Windows Warrior: Somasegar
Fear of Microsoft largely explains why many of its big rivals have aligned themselves with J2EE, an alternate web-services platform using Sun’s Java programming language. “That can’t and won’t be true,” says Sivaramakichenane Somasegar, corporate Vice President for the Windows Engineering Services Group. Somasegar is leading the effort to make next generation server products Web Services-enabled, and make it native to all Windows products. In many instances, Microsoft has opened code access to clients, and it has not become mandatory to possess a Windows environment for intra-business conversation. “This is true, especially in the case of government clients, where they have full access to our code in view of their special needs for security,” says Somasegar.

There is also the compelling attraction of adopting LINUX—open source, easy customization, adaptation, and so on. “Windows 2000 was our first foray into the enterprise class, and has been a very good success,” counters Somasegar. In a planned launch of Windows 2003, he assures that many wrinkles in the 2000 version have ironed out, and a host of new features on the server-side application have also been added. “The robustness of the product is really compelling.” Quite logically, Microsoft has also built in the .NET into the server platform, pulling the product to the next level of evolution.

At the last Comdex, Gates also went on to launch a new initiative in his dream for the Digital Decade—Trustworthy Computing. Addressing the four crying needs of today—reliability, security, integrity and privacy, Microsoft has apparently commenced company-wide thought culture developing end-user products that are safe—to the user and his environment. Last year, the 7000-strong Windows engineering team spent 10 weeks analyzing security issues in his or her project in the system. After six months of post-detection fixing, Somasegar declares, the Windows 2003 is really stronger than any product in the market today.

It may not be possible to see a second revolution like what Windows did on a PC, but Microsoft clearly understands the markets it plans to take on. “Over 90 percent of the world’s businesses are less than $10 million in size, which—till today—could not dream of affording the sophisticated products or processes of a large corporation,” says Somasegar. “If we build robust products for this market alone, we will be in business for some years to come.” The world of business automation is infinitely complex. Specific industries have specific software needs that Microsoft does not want to be involved in. That said, vanilla-flavor tools would definitely meet the current needs, and if the .NET component takes off, a small company will have the ability to conduct it’s business in a very sophisticated manner, with it’s manpower investment intact.

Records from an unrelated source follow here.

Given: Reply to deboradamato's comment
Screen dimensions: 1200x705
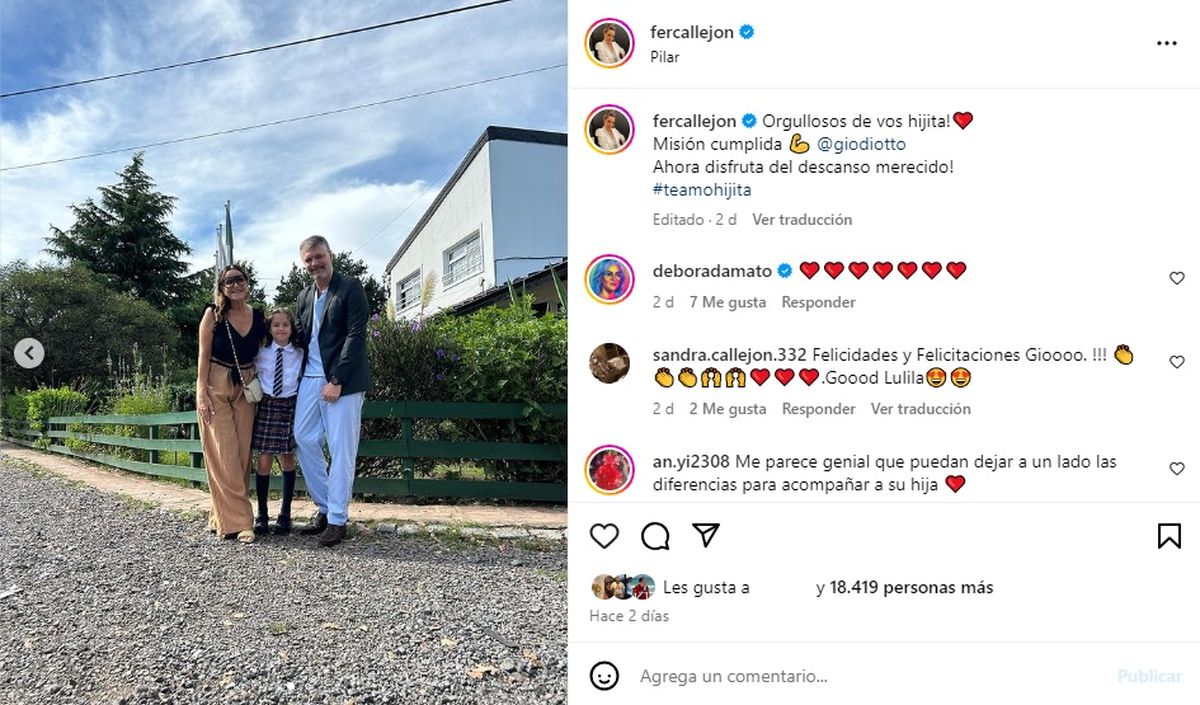Looking at the screenshot, I should (x=818, y=302).
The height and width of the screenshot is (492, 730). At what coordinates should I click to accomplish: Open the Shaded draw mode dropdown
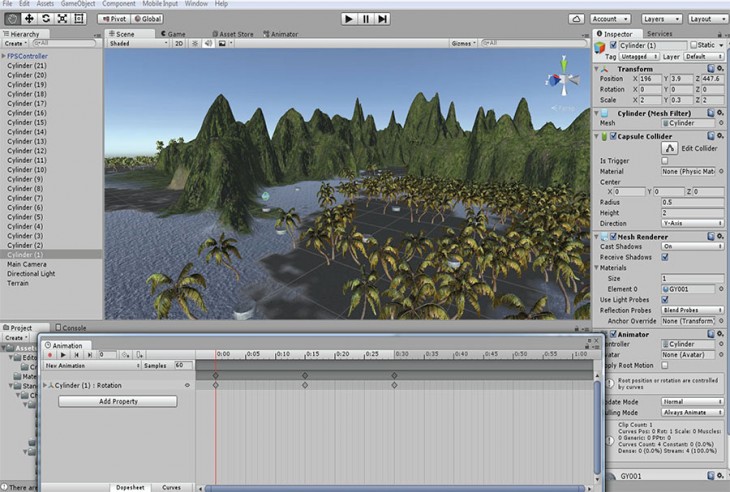[131, 43]
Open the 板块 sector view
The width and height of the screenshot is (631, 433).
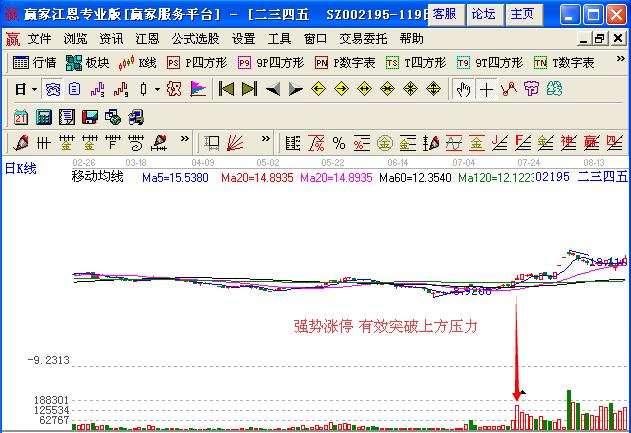click(x=88, y=62)
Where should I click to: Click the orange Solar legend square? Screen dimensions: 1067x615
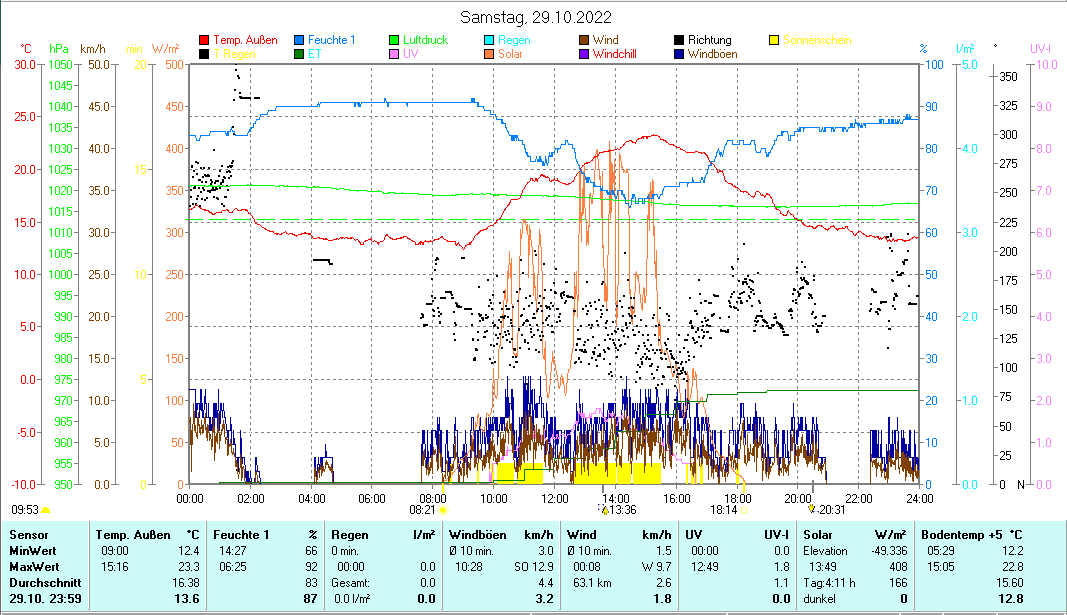(x=488, y=54)
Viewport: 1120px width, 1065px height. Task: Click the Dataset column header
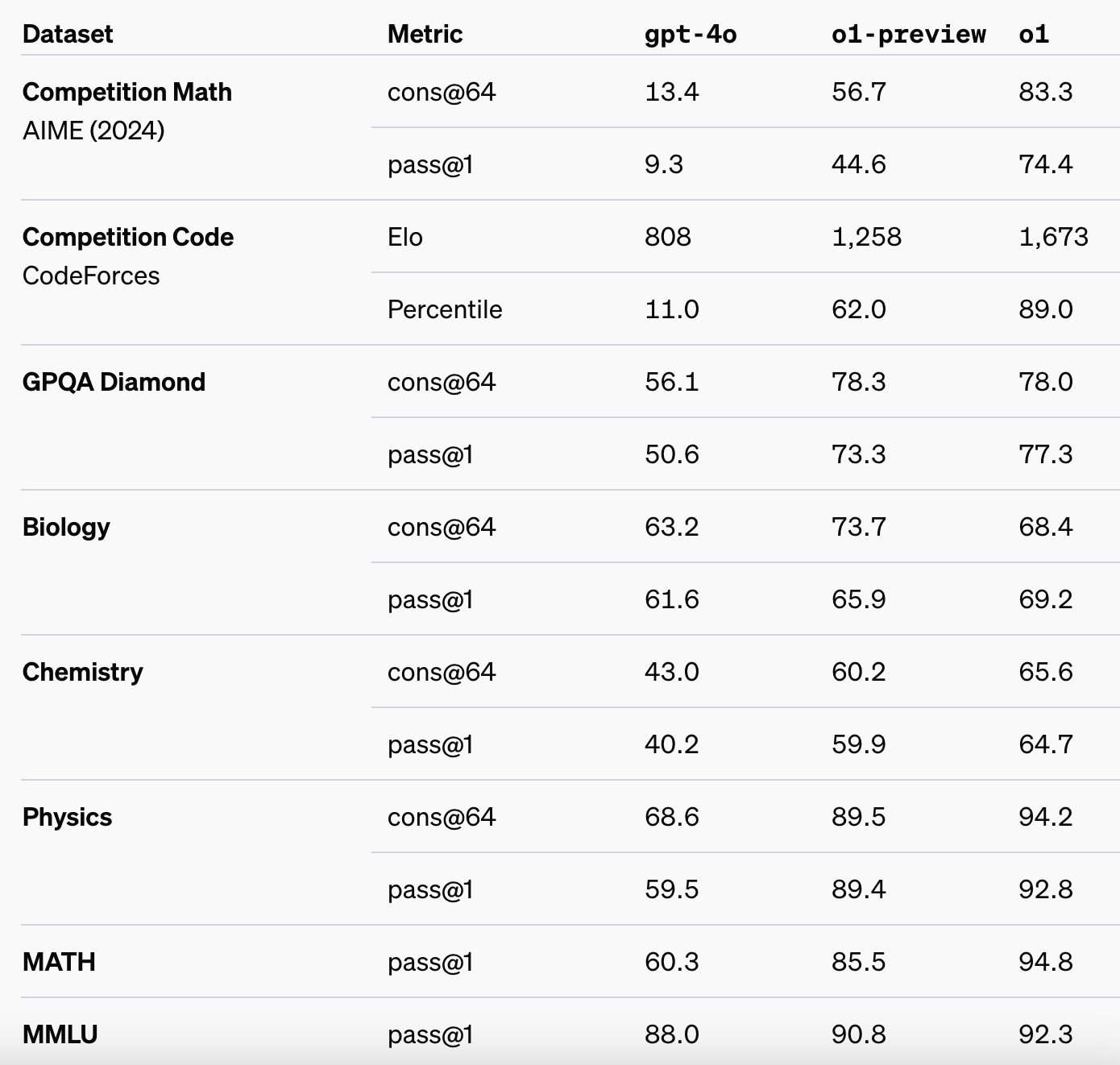click(68, 34)
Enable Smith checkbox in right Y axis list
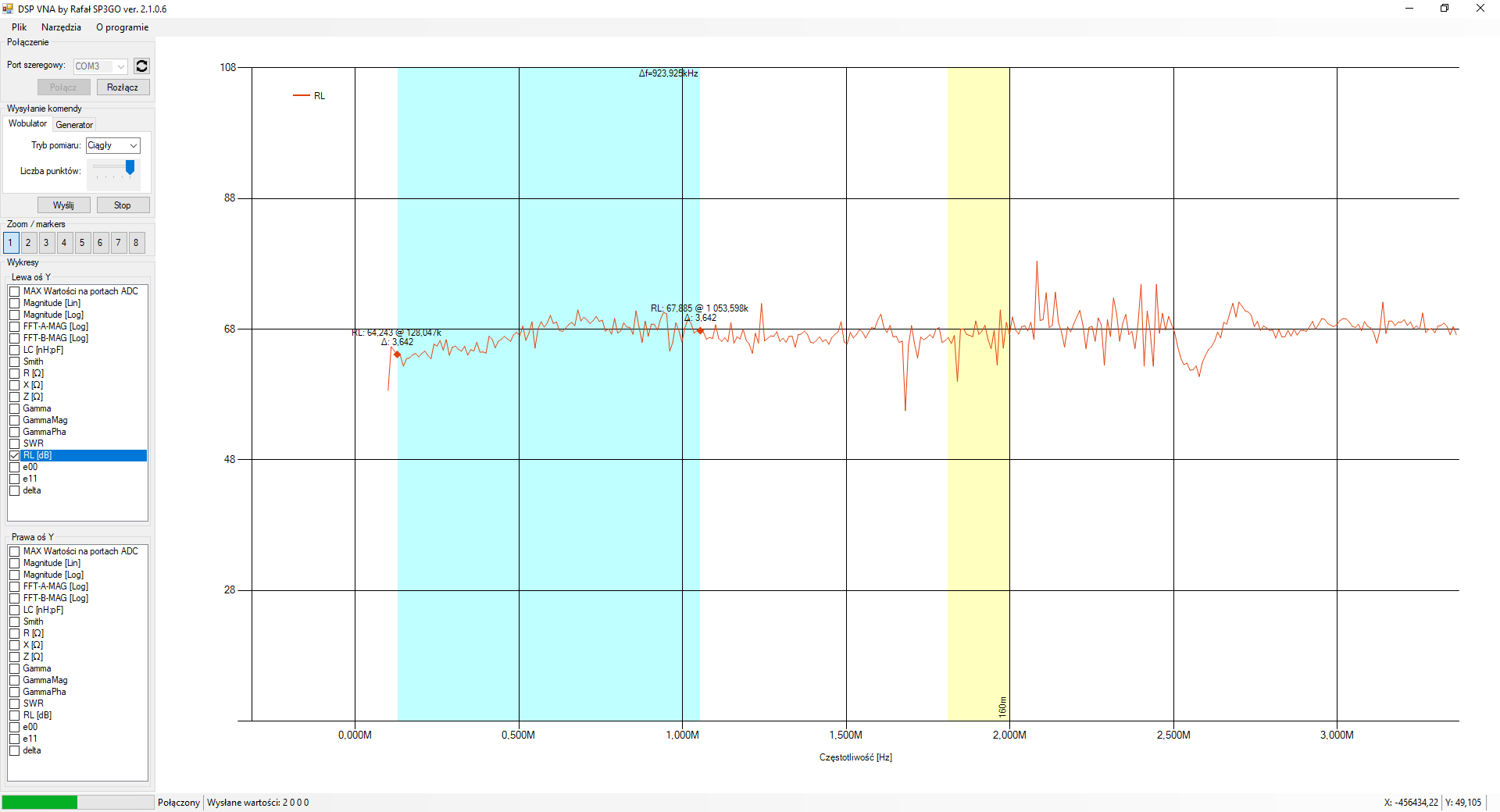The width and height of the screenshot is (1500, 812). coord(15,621)
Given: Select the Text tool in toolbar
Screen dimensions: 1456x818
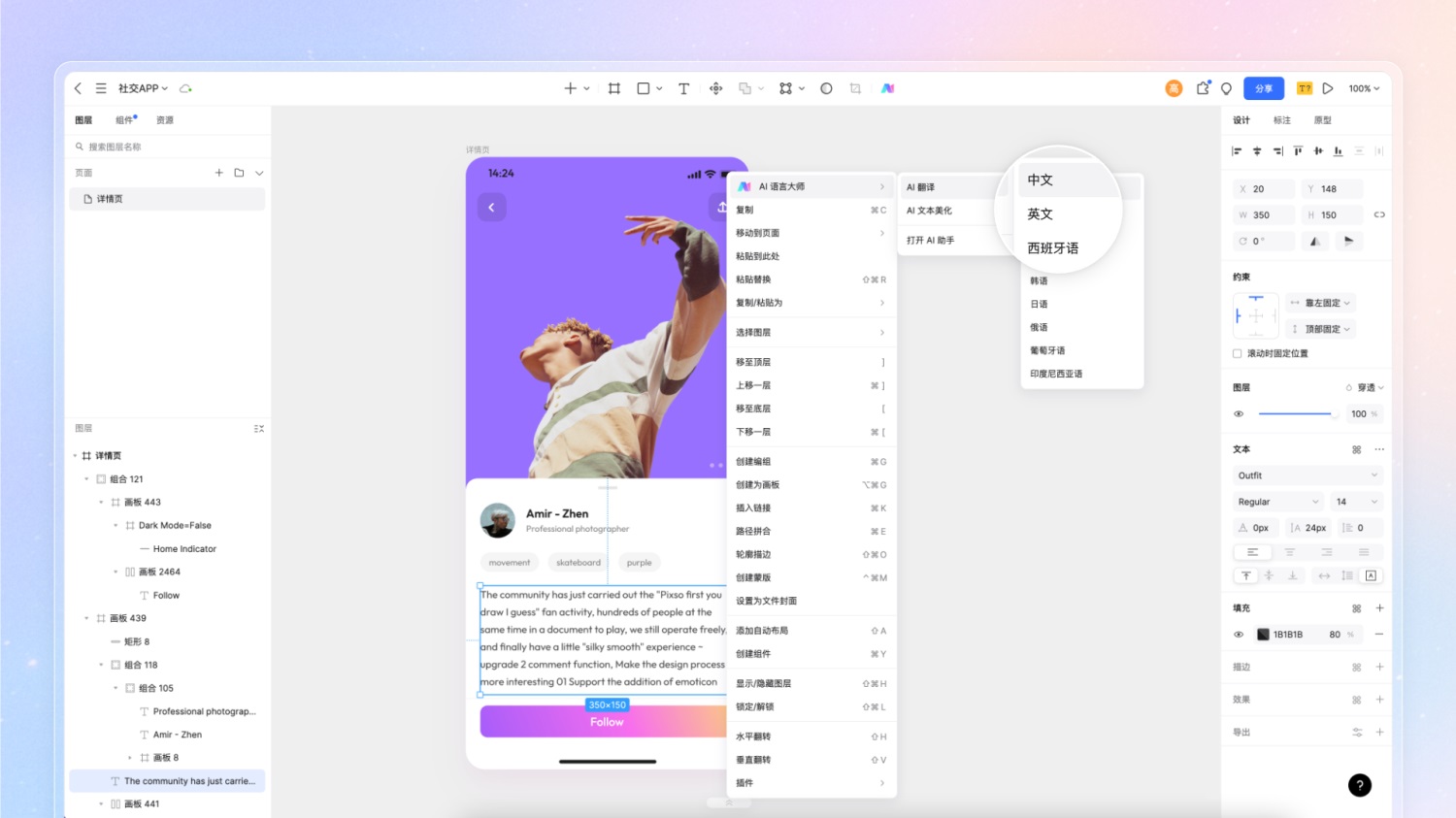Looking at the screenshot, I should coord(683,88).
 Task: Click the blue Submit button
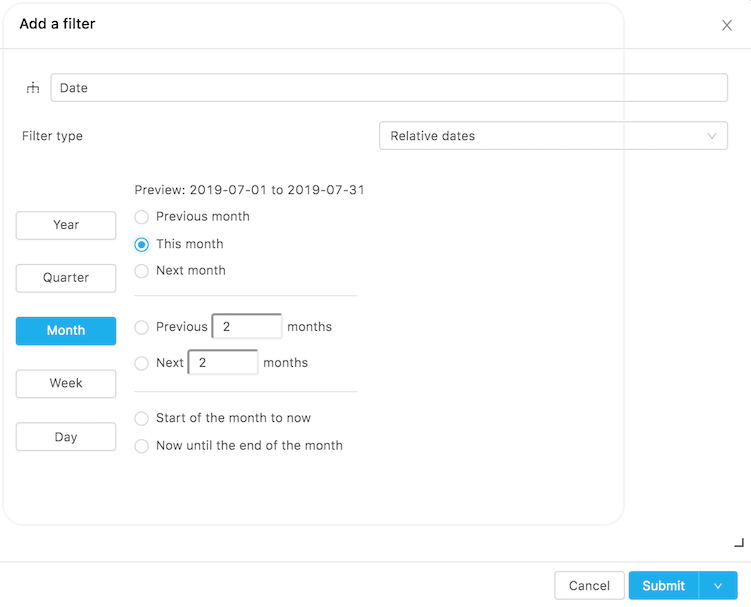point(663,586)
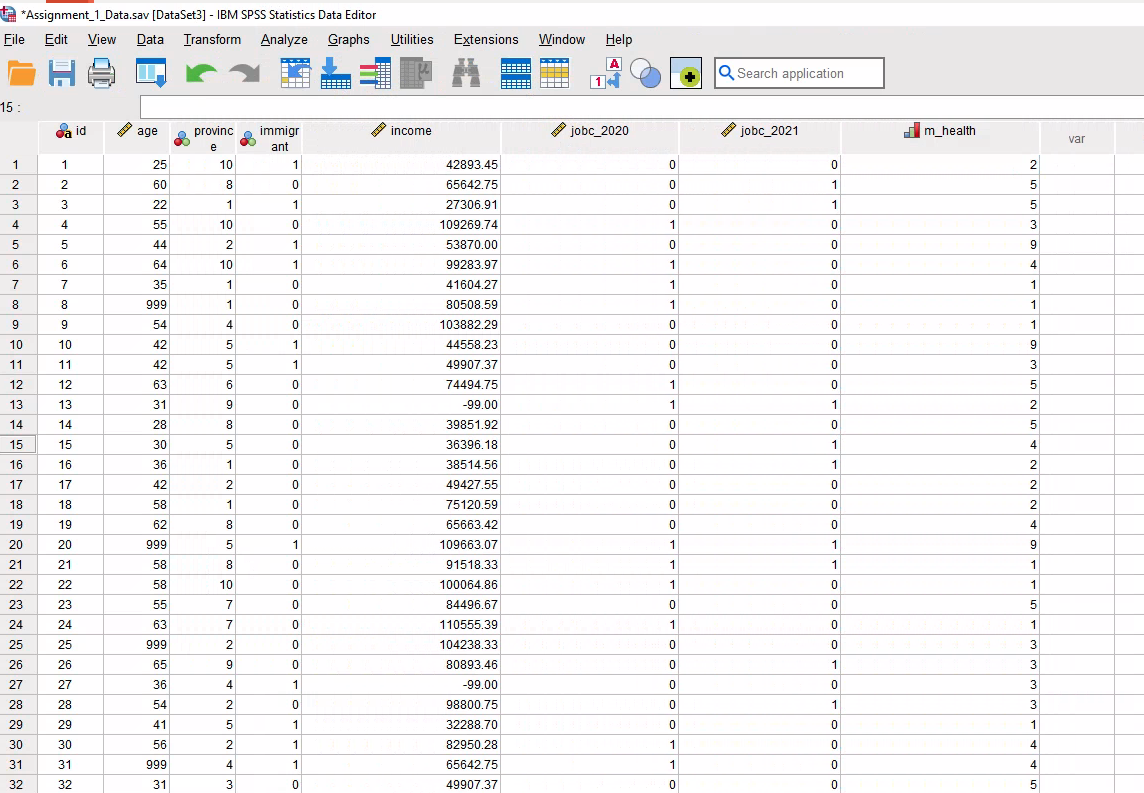The image size is (1144, 793).
Task: Click the Insert Cases toolbar icon
Action: [x=516, y=72]
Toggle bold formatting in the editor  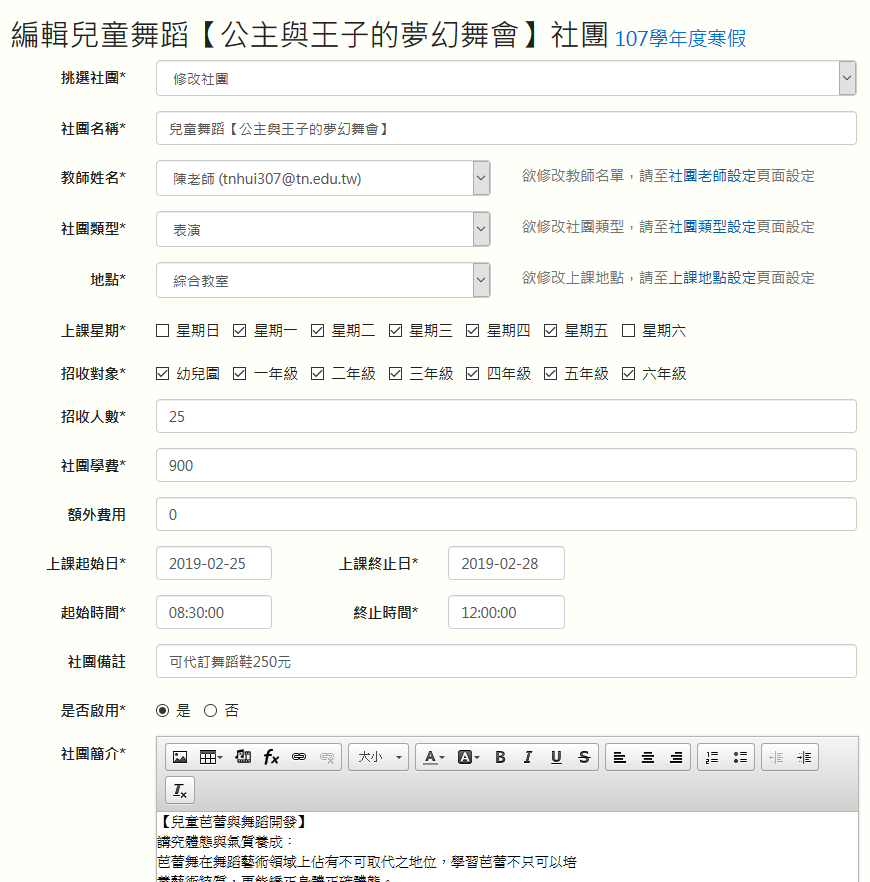click(x=500, y=757)
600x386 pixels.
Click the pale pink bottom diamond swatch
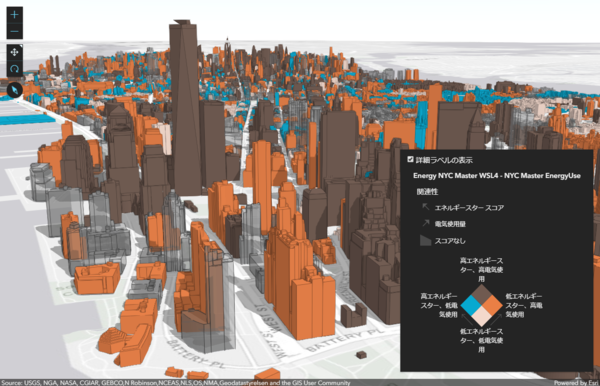(x=481, y=316)
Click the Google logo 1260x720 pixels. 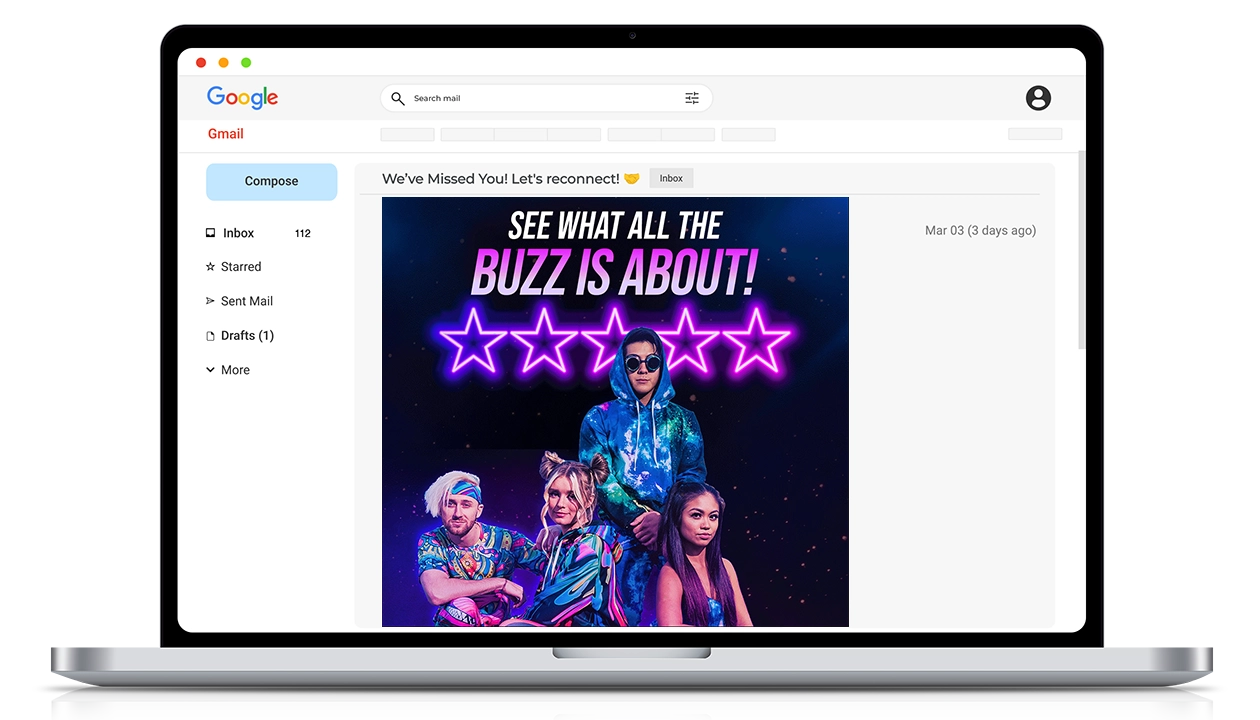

Yet as obvious and sensible and incremental as this all sounds, the move to web services is not going to be pleasant for everyone in the IT business. It undermines the industry's most cherished asset—to wit, the fact that it has its customers over a barrel. High switching costs are what the software industry is built on. Ad hoc fixes to get disparate systems to work together are what keep countless consultants from going hungry. Landing a few multimillion-dollar contracts is so much more gratifying than countless piddling sales of interoperable modules. So why would an IT company want web services to happen? The answer is that it's better than the alternative, which is long, slow oblivion. It's a mandatory gamble.

Will Microsoft be able to shake off these fears and industry gripes and deliver on it’s promise? Will the .NET be a true enterprise-wide interoperable “ingredient”? As Sanjay Parthasarathy and Sathya Nadella say, “We need a culture change for this to happen. At least, this time, we have the time.”